DATA IN THIS EXERCISE:
* Begin *

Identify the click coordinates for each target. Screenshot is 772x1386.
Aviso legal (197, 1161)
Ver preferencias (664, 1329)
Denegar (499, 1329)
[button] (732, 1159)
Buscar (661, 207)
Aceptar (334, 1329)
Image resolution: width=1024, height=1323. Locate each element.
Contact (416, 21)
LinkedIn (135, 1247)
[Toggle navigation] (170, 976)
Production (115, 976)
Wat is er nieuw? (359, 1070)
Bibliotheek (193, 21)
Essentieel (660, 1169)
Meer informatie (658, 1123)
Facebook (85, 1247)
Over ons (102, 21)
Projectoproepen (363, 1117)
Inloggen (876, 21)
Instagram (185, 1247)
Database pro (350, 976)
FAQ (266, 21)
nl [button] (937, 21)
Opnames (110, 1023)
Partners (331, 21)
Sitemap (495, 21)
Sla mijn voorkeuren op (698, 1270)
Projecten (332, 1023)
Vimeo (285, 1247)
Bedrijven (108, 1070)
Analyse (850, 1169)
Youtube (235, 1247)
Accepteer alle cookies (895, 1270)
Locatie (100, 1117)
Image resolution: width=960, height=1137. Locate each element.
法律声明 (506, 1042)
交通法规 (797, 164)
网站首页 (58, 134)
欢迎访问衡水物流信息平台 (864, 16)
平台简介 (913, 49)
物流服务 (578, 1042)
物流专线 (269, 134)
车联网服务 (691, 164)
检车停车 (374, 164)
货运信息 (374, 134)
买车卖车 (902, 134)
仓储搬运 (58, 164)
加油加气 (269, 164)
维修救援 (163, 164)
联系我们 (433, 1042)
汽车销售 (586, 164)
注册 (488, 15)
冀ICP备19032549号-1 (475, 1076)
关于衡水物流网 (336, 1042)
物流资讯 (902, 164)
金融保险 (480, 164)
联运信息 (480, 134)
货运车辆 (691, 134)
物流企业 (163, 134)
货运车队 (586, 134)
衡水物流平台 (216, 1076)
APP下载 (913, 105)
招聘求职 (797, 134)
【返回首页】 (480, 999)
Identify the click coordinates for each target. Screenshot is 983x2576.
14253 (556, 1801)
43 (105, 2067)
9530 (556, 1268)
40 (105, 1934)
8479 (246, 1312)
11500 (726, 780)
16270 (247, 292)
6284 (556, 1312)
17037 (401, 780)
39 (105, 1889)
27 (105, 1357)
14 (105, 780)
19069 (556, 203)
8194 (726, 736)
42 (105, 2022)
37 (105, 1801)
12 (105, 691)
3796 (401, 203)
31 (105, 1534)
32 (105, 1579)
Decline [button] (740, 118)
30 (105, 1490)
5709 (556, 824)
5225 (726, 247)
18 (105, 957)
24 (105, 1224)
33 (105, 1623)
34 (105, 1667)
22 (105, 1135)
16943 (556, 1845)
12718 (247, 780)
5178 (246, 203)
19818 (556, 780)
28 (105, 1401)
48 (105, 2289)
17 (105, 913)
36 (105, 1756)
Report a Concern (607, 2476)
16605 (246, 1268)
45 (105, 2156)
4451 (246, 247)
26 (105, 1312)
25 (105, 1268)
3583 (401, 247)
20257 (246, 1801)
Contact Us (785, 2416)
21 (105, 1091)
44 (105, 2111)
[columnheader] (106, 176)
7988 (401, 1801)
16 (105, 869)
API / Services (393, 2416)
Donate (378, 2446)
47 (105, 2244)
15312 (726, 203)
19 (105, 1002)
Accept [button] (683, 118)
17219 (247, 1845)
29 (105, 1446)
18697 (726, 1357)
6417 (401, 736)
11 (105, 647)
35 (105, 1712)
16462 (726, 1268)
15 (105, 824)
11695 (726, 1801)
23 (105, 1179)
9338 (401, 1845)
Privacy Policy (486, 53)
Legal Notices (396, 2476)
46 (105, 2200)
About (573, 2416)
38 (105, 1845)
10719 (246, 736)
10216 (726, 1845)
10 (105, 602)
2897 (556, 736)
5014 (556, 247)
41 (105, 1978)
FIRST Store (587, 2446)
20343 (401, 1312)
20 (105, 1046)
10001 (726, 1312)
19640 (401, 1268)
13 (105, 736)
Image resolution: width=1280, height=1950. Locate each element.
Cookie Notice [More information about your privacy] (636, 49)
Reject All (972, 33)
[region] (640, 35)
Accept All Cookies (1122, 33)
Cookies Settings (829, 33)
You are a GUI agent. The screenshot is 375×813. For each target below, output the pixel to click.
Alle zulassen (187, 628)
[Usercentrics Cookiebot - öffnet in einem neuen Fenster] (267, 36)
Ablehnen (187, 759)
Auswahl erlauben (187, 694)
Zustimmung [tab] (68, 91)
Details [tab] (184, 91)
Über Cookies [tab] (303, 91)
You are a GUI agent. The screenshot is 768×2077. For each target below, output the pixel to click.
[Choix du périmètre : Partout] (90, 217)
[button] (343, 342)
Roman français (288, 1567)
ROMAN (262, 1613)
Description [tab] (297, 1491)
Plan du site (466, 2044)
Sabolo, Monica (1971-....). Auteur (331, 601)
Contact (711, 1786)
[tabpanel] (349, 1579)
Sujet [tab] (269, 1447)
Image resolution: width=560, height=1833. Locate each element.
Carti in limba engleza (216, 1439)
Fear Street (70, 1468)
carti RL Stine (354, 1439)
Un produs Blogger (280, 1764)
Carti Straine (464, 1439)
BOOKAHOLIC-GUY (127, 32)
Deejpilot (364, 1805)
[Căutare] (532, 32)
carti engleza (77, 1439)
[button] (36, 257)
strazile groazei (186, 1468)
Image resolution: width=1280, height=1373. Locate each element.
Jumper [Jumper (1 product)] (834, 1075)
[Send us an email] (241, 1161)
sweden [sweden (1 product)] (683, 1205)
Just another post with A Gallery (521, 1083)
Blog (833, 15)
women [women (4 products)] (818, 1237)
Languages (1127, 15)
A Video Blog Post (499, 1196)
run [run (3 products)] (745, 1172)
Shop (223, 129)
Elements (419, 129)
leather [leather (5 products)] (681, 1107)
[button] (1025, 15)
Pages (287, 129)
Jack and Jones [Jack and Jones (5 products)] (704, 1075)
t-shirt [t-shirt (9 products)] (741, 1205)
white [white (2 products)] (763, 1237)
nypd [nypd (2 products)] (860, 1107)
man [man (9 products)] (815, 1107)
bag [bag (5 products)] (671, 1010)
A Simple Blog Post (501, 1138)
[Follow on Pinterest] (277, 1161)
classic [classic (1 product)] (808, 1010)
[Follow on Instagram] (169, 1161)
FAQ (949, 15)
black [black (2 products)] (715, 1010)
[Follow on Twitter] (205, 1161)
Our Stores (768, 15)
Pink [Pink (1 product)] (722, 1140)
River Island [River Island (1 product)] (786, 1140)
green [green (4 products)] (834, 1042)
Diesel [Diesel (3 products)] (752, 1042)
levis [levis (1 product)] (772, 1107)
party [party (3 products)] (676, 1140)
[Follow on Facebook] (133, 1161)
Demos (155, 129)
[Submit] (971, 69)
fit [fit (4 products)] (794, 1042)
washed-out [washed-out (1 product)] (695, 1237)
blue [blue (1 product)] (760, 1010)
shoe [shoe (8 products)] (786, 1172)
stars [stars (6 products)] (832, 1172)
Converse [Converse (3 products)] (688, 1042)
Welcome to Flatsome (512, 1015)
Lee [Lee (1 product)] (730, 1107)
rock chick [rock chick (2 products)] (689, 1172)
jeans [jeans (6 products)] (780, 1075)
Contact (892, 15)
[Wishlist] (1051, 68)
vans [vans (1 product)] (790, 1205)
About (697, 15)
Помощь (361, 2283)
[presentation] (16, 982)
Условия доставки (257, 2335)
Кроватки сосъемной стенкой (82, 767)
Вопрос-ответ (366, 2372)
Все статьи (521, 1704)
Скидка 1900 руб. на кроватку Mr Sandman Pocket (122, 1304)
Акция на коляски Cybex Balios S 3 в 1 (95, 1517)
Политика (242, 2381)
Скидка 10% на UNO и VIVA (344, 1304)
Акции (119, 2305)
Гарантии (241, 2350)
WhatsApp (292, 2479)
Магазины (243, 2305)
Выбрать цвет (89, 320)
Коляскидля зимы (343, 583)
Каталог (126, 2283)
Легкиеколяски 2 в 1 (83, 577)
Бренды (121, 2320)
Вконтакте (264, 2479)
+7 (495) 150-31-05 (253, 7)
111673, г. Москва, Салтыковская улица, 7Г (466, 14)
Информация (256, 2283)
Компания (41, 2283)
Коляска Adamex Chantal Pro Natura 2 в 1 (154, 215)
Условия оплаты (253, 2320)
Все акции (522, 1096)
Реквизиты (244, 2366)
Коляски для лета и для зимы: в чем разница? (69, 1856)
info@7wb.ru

* End *

REQUIRED TASK: Arrange the stretch of the material from its first line through the line containing "Bedrijven (108, 1070)" as a numbered list, omitting any blank lines.

EXERCISE RESULT:
1. Identify the click coordinates for each target. Screenshot is 772x1386.
2. Aviso legal (197, 1161)
3. Ver preferencias (664, 1329)
4. Denegar (499, 1329)
5. [button] (732, 1159)
6. Buscar (661, 207)
7. Aceptar (334, 1329)
8. Image resolution: width=1024, height=1323. Locate each element.
9. Contact (416, 21)
10. LinkedIn (135, 1247)
11. [Toggle navigation] (170, 976)
12. Production (115, 976)
13. Wat is er nieuw? (359, 1070)
14. Bibliotheek (193, 21)
15. Essentieel (660, 1169)
16. Meer informatie (658, 1123)
17. Facebook (85, 1247)
18. Over ons (102, 21)
19. Projectoproepen (363, 1117)
20. Inloggen (876, 21)
21. Instagram (185, 1247)
22. Database pro (350, 976)
23. FAQ (266, 21)
24. nl [button] (937, 21)
25. Opnames (110, 1023)
26. Partners (331, 21)
27. Sitemap (495, 21)
28. Sla mijn voorkeuren op (698, 1270)
29. Projecten (332, 1023)
30. Vimeo (285, 1247)
31. Bedrijven (108, 1070)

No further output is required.